Around three-quarters of the cumulative reductions in carbon emissions that would be needed to move the world onto a sustainable path would come from technologies that have not yet reached full maturity, according to the IEA report. For example, it would require rapid progress in new battery designs that are still at the prototype stage now to shift long-distance transport from fossil fuels to electricity.
But the public and private sectors are currently falling short of delivering the innovation efforts to back up their net-zero ambitions – and the Covid-19 crisis is threatening to further undermine projects around the world focused on developing vital new energy technologies.
“A recent IEA survey revealed that companies that are developing net-zero emissions technologies consider it likely that their research and development budgets will be reduced, a clear sign of the damage that the Covid-19 crisis could do to clean energy innovation,” Dr Birol said. “Now is not the time to weaken support for this essential work. If anything, it is time to strengthen it.”

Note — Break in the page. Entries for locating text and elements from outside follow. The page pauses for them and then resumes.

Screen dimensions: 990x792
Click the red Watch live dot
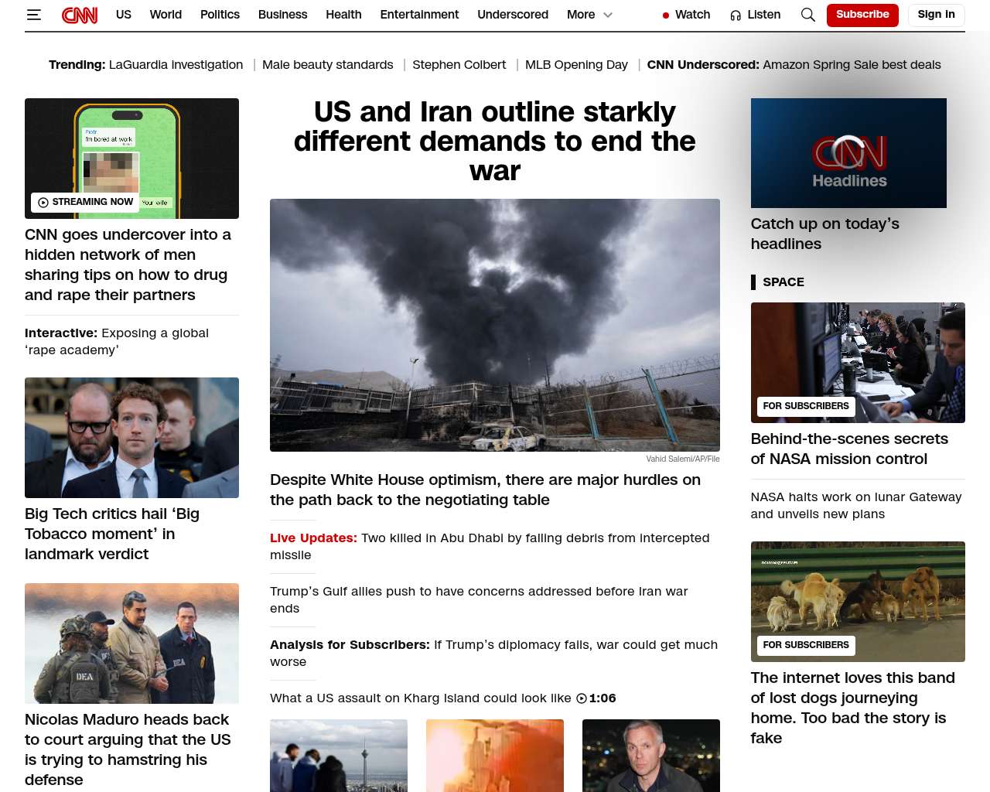tap(665, 15)
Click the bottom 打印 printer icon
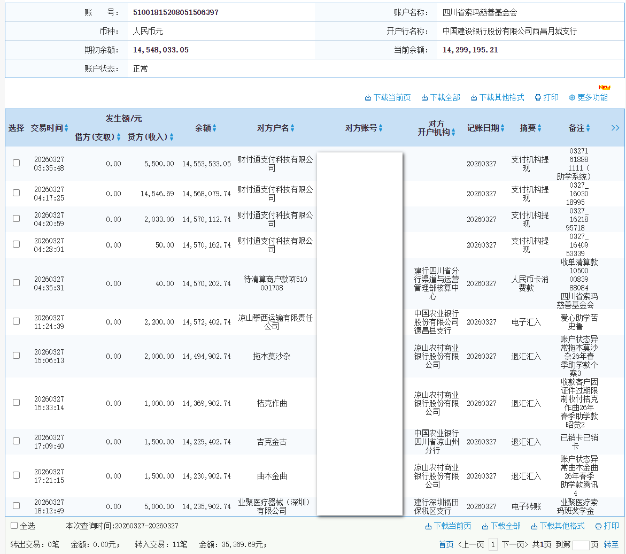This screenshot has width=626, height=554. 598,526
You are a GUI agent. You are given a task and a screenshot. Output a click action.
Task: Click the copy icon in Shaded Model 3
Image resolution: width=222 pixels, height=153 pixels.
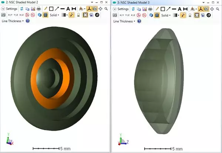click(138, 9)
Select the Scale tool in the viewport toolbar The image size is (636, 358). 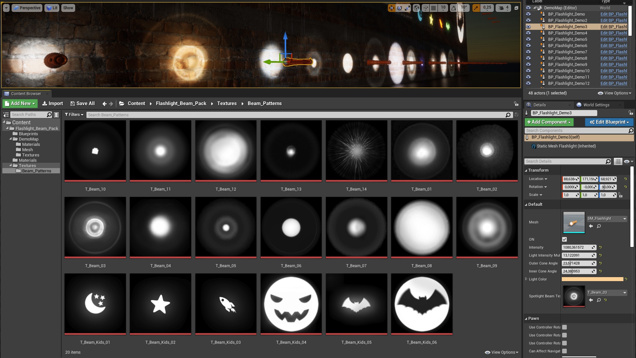[408, 8]
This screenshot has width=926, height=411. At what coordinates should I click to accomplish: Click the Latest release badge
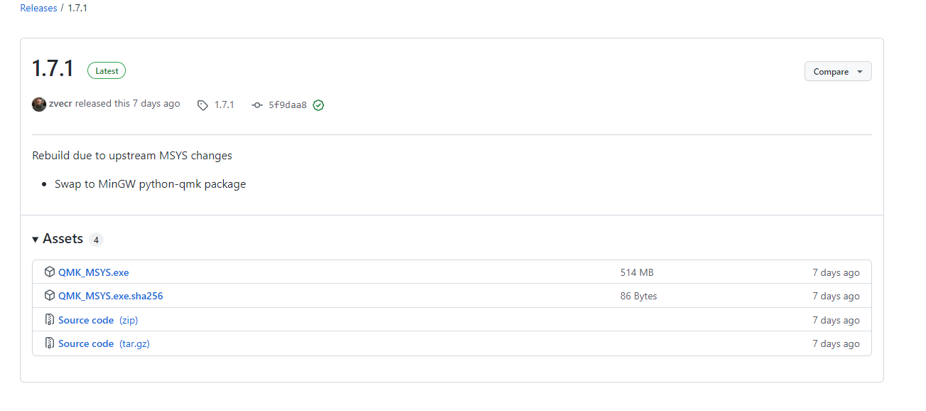click(107, 71)
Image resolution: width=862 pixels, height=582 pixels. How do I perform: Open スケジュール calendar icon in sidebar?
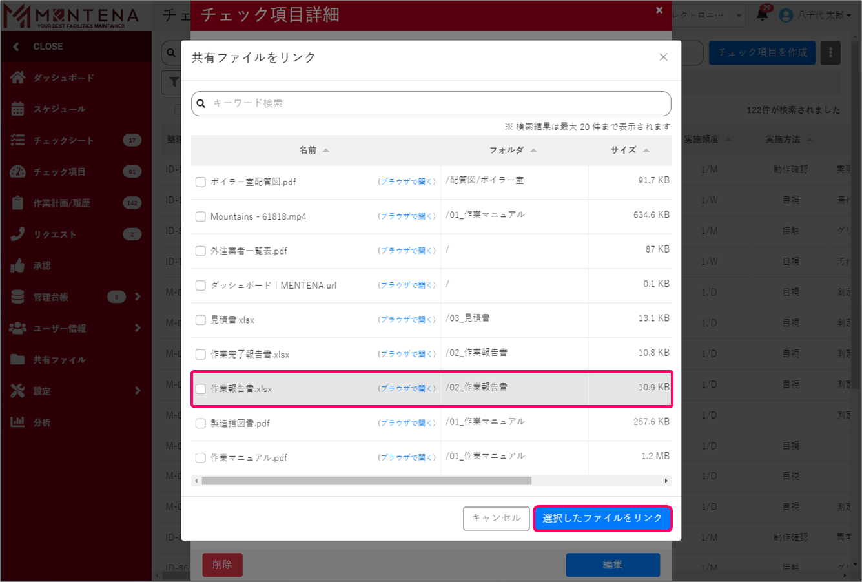(17, 109)
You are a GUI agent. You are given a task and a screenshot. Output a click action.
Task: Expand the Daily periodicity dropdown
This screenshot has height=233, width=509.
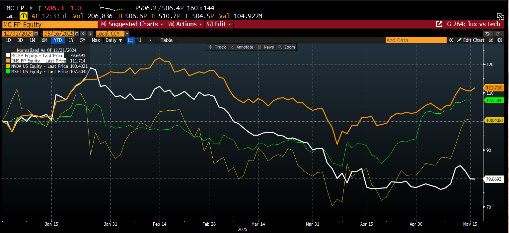point(114,40)
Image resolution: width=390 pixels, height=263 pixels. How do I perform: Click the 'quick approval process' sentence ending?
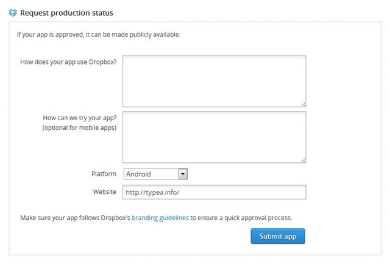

To help guide policy makers at this challenging time, the IEA report offers five key innovation principles for governments that aim to deliver net-zero emissions while enhancing energy security:
In particular, the report highlights issues requiring immediate attention in the context of the Covid-19 crisis, such as the importance of governments maintaining research and development funding at planned levels through 2025 and considering raising it in strategic areas. It stresses that market-based policies and funding can help scale up value chains for small, modular technologies with overlapping innovation needs like new types of batteries and electrolysers, significantly advancing their progress.
“Together with the Sustainable Recovery Plan that the IEA presented last month, this innovation report will provide the foundation for the IEA Clean Energy Transitions Summit on 9 July,” Dr Birol said. “The Summit will be the most important global event on energy and climate issues of 2020, bringing together more than 40 government ministers, industry CEOs and other energy leaders from countries representing 80% of global energy use and emissions. The aim is to build a grand coalition to help drive economic development and job creation by accelerating transitions towards clean, resilient and inclusive energy systems.”